I leaned over the bed, glancing at the heart monitor to see his pulse rise slightly at the sight of me. I said a quick prayer to Who Knows that my questions wouldn’t send him into one of those episodes where he bucked his vent. “I’m sorry I don’t have time to prepare you for this, Owen, but I’m in a hurry and need to know quick. Did Mallory do this to you?”

Owen’s eyes widened until I could see all the terror that had been stored in his soul while he had been kept a captive here, held down by nothing but his own body and these silken sheets. That terror poured out from his eyes, but it didn’t look like there was any less inside him. His answer wasn’t necessary, but I still watched for the blink. He hesitated. Then blinked once.

No.

“Come on, Owen, this may be your only chance. Don’t be scared. She can’t hurt you anymore.”

One. Two.
Yes.

I could still hear Mallory talking to Gemma-Kate across the house. I said, “Did Joe find out? Joe Neilsen.”

Owen started to blink erratically, and I thought he might be having a seizure. But it didn’t take long before I picked up a pattern as his eyelids fluttered, squeezed shut, and fluttered again. Short short short long long long short short short. For anyone who’s ever been in trouble it was simple.

SOS.

“Fuck,” the word formed silently between my lips, not daring to so much as allow that
k
to click in my throat.

Then his blood pressure monitor started to beep loudly. Other than that, I noticed for the first time, there was silence in the house. Still hoping I had retained my cover, I didn’t let on that I was aware of Owen’s warning, and said, “Would you like me to read a little to you, Owen?”

“Owen’s right, Joe didn’t know,” I heard Mallory say behind me. “Or at least didn’t know what he was seeing when he came over too soon and caught me putting No Salt in Owen’s feeding tube.” I heard her suck air between her teeth the way she did when she was testing a new wine, as if saying the words out loud tasted good in her mouth.

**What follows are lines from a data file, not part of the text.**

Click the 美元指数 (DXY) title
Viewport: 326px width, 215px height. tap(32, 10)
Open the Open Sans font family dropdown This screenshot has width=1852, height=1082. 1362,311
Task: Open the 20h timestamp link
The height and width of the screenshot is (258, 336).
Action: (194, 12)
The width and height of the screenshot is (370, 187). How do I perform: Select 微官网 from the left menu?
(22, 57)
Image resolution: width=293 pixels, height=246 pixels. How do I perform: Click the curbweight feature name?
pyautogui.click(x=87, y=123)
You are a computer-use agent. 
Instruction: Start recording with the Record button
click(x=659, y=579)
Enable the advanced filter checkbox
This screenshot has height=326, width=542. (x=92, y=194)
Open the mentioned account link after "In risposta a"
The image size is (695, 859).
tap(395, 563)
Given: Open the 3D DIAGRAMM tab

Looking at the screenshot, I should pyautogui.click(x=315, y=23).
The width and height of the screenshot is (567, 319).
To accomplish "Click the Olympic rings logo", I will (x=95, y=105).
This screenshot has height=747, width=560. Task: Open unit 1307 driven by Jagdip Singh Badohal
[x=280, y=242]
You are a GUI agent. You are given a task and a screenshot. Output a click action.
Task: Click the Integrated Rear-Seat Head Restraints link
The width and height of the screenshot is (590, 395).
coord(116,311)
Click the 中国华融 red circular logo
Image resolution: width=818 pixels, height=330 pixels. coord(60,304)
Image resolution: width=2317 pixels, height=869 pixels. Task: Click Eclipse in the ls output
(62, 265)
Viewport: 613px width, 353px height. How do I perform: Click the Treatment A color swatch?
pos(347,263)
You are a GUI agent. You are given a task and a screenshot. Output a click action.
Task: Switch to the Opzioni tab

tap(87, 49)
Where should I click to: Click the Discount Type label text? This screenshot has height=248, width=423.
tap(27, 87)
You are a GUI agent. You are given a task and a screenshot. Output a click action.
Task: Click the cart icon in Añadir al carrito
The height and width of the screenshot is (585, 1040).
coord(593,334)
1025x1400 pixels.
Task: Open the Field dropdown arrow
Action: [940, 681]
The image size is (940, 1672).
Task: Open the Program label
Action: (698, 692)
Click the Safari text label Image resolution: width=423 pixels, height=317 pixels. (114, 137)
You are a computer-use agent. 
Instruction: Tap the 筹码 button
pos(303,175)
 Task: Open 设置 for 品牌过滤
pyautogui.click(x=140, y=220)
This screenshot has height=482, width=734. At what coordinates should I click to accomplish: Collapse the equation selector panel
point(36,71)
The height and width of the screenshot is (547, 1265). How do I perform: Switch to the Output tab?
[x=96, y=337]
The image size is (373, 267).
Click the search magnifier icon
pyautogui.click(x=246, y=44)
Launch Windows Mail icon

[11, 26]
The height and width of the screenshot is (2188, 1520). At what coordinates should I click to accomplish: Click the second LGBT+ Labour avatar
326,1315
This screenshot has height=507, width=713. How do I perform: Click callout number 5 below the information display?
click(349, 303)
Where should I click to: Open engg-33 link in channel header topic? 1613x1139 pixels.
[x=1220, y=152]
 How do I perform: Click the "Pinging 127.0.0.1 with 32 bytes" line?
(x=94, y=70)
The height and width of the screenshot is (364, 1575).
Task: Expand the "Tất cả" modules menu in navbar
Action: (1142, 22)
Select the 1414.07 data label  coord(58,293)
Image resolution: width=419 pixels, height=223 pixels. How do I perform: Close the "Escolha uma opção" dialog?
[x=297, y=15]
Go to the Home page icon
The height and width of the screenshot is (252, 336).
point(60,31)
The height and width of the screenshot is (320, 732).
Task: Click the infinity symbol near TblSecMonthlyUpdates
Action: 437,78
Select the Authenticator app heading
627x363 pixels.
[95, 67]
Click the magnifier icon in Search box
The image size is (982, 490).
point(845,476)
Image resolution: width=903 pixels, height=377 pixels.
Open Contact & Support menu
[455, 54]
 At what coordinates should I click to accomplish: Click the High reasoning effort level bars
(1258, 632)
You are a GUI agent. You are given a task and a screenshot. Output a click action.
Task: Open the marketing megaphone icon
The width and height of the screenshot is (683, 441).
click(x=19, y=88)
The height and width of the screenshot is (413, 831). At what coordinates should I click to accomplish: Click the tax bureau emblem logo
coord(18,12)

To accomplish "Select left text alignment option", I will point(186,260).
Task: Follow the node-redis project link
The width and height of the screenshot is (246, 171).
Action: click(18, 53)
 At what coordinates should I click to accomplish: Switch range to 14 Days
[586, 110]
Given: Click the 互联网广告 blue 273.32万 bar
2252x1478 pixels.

My left hand went down for the gun I had placed underneath the bed but within reach.

“Uh-uh,” Mallory said. “I noticed your tote bag wasn’t on the credenza where you left it.”

I stopped and turned around to see her with a .32 in her hand instead of her cell phone. It looked quite natural, like she knew how to use it. A little nervous movement around the muzzle, not quite cold-blooded, but steady enough to shoot straight, and a large enough caliber to do sufficient damage at this range.

“I thought you hated guns,” I said, stupidly.

Her words were stone cold but her lips twitched nervously. “You must have me confused with a different Mallory Hollinger,” she said.

 

Fifty–three

“So you figured it out,” Mallory said.